ANXIOUS WAIT: Peter Greenacre, of the State Electoral Office, waits to produce the results computer yesterday.

ARISE THE NINE

By EMMA CORNFORD

ALL IT TOOK was the click of a mouse ? and the first Clarence Valley Council was formed.

Around 35 people were on hand to witness the computer's verdict at the Grafton Civic Centre yesterday ? a mixture of candidates, supporters, council employees and former councillors.

Before the announcement, some candidates clutched cups of coffee or tea, their voices slightly strained with nerves as they waited to find out if they had been chosen to represent the people of the Clarence Valley.

As the clock on the wall ticked over to 11am, the names of candidates, intertwined with lines of computer gibberish, scrolled down the screen as people gathered around to try and get a glimpse of the elected nine. The word 'excluded' followed most of the names, signifying disappointment for those who did not make it.

But nine names were not excluded: Chris Gulaptis, Terry Flanagan, Richie Williamson, Joy Mathews, Shirley Adams, Kerry Lloyd, Doug Mackenzie, Fred Morgan and Ian Tiley. They were elected in that order.

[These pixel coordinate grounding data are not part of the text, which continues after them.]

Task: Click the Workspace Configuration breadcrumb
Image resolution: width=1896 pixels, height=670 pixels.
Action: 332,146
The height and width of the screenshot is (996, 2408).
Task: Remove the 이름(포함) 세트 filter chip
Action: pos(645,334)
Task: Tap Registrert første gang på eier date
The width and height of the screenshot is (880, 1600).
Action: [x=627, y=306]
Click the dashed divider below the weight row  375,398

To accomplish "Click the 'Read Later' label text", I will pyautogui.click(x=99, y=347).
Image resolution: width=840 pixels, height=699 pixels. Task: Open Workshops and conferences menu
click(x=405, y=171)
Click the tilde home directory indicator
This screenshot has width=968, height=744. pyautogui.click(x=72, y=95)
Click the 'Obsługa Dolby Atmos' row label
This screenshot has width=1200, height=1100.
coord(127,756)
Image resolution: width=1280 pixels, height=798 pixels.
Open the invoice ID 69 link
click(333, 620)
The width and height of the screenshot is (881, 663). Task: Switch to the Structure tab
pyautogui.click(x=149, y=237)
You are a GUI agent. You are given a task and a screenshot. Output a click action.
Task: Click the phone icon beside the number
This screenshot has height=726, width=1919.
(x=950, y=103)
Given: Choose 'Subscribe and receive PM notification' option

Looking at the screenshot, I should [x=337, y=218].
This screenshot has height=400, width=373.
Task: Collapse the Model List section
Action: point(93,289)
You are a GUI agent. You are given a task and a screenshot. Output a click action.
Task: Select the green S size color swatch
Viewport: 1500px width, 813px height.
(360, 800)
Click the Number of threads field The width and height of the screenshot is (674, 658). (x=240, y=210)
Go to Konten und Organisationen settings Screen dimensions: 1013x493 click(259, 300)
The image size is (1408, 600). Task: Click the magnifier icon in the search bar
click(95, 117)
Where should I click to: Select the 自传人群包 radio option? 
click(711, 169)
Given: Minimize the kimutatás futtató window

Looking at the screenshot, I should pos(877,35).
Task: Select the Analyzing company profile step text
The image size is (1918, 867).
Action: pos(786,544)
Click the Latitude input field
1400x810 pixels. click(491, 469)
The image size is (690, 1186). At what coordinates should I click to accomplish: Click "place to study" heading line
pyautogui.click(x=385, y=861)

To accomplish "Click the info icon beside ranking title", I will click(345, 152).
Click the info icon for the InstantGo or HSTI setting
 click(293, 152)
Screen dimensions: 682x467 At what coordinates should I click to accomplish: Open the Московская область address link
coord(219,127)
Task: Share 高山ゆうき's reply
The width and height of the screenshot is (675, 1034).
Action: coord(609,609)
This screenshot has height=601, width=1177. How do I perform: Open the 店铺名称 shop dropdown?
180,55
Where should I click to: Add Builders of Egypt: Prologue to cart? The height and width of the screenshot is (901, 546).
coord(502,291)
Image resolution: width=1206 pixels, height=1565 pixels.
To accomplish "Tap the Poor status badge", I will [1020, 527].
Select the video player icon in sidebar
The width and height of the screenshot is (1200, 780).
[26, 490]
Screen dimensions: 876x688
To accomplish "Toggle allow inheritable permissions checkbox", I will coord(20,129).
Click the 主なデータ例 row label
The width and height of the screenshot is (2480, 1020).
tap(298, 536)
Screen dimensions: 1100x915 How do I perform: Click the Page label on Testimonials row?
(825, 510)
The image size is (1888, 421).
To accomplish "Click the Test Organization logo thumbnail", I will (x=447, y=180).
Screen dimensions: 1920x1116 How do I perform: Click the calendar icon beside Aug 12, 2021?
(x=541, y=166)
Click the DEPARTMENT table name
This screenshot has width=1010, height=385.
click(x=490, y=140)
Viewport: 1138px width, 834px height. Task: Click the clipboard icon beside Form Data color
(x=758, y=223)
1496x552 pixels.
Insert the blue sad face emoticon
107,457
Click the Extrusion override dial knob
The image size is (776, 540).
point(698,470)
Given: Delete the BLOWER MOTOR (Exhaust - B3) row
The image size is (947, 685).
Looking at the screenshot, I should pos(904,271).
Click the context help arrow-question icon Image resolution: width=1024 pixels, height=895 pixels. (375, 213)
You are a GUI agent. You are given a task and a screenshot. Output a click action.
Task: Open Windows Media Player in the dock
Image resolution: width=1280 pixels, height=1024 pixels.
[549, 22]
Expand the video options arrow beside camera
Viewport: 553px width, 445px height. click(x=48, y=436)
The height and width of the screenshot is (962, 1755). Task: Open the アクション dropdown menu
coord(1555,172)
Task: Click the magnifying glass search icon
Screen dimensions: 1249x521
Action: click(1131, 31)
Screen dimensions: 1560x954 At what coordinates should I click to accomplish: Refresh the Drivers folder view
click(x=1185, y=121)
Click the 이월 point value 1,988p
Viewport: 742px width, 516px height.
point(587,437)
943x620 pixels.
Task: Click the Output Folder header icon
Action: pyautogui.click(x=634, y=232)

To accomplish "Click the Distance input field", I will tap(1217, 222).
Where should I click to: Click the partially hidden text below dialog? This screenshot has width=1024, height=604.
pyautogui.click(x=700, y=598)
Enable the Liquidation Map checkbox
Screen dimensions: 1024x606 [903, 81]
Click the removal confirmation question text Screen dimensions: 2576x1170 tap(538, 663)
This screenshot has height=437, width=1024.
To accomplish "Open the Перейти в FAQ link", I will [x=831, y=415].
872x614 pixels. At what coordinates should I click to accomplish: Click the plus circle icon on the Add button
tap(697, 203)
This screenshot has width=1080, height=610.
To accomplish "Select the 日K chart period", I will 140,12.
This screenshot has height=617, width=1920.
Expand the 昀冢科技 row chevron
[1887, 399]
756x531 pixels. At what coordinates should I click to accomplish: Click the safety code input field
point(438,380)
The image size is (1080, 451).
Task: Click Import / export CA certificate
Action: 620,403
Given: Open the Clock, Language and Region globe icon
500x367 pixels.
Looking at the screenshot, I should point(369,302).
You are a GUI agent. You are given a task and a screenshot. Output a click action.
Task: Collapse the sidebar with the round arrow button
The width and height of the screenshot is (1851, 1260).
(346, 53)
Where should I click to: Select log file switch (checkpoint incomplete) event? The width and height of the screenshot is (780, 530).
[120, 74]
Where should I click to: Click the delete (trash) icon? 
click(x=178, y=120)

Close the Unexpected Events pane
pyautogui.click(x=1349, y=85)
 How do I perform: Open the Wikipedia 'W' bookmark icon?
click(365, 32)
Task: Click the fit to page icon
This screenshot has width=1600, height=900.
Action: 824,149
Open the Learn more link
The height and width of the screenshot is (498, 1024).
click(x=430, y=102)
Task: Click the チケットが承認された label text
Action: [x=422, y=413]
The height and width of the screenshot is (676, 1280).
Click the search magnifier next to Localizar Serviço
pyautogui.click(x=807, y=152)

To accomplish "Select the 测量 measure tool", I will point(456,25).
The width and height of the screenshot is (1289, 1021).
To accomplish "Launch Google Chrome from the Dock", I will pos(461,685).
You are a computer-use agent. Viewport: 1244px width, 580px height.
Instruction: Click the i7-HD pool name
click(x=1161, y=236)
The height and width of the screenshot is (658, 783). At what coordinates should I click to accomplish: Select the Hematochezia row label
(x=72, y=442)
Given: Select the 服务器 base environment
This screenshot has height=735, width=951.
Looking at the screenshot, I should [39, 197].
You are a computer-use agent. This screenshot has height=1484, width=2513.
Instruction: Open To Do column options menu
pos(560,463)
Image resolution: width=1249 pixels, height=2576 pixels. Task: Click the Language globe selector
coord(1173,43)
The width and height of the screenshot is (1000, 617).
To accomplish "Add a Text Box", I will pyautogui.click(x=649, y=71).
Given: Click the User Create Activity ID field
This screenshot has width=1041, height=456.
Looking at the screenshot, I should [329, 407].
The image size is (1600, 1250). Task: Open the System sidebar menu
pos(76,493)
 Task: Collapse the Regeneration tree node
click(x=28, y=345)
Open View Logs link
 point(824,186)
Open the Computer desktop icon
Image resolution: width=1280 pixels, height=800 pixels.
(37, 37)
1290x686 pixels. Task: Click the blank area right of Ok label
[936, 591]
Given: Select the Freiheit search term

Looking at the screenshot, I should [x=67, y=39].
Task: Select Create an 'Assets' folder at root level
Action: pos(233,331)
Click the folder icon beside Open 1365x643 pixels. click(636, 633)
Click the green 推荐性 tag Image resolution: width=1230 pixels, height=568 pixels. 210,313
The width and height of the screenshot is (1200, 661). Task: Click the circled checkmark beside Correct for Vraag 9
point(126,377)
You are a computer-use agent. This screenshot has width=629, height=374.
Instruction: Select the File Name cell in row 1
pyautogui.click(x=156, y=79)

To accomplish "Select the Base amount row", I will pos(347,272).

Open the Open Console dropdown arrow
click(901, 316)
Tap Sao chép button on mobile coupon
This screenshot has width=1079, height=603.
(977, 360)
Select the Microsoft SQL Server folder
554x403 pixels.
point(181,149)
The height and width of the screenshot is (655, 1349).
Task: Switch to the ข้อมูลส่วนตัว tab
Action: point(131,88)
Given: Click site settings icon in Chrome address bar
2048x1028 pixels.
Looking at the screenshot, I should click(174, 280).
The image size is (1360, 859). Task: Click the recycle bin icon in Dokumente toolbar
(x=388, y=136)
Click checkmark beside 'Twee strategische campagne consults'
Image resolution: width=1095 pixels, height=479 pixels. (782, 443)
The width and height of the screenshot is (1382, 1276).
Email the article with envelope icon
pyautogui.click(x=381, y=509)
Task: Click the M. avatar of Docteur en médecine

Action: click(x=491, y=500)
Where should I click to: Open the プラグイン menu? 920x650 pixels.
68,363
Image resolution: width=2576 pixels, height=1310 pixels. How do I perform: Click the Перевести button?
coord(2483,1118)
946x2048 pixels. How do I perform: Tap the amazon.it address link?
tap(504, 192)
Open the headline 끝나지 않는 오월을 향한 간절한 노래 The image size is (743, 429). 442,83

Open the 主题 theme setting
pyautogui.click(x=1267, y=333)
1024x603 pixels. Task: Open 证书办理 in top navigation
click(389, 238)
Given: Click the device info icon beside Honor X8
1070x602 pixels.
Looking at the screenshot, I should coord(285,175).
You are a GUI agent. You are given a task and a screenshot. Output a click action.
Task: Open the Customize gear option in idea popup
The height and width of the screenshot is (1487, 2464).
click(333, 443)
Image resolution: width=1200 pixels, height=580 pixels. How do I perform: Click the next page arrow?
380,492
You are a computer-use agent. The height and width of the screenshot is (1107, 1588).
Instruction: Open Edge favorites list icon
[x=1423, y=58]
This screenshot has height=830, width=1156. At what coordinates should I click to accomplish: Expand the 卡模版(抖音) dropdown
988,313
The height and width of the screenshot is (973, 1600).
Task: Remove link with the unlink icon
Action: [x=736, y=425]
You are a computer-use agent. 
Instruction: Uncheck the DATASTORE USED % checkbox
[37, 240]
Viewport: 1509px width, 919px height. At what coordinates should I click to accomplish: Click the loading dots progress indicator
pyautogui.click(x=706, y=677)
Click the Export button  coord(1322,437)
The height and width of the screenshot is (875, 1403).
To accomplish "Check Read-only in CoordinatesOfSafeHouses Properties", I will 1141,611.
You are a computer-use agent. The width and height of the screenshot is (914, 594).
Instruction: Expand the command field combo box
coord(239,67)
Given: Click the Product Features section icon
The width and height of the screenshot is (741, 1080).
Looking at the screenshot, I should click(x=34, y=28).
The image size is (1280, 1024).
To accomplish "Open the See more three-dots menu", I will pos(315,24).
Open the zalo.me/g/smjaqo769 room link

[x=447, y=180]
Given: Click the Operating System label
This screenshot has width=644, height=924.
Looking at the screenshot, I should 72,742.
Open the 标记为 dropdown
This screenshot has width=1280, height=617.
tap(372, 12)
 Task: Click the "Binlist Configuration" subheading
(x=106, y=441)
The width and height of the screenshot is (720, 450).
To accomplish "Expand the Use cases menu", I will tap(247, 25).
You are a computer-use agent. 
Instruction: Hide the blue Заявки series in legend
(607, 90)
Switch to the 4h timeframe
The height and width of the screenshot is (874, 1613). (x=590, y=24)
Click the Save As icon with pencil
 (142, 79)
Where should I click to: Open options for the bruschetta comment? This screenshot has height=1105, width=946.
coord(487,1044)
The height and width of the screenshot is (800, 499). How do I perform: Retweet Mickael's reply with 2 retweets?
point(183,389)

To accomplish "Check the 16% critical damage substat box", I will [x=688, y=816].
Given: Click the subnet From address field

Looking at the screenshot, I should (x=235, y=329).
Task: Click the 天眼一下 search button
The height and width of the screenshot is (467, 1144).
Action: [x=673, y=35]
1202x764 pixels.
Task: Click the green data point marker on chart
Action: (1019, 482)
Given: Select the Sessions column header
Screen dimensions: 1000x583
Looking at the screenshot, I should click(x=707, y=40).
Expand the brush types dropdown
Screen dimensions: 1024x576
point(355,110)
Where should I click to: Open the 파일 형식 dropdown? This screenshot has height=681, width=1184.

As Joy Mathews' husband bent over and saw his wife's name as confirmed on the council, he turned and almost yelled the good news to Mrs Mathews, who was seated, wearing a purple straw hat adorned with a rainbow of flowers.

Her jaw dropped and relief spread over her face; later he would kiss her cheek in congratulations.

Ian Tiley looked incredibly relieved when he made it into the top nine, shaking hands with those around him and immediately making calls on his mobile phone.

Richie Williamson, standing at the back of the room, also had the air of a man with a weight lifted from his shoulders as he was announced as part of the Clarence Valley Council.

If no candidates call for a recount by 11am today, the nine announced yesterday will form the new council. It seems rural, upriver and downriver interests will all be represented, with four councillorselect from downriver and the other five from Ulmarra or further upriver.

And with five of the elected members having held the position of mayor in the past, the mayoral contest to lead the new council could pan out to be an in- teresting race.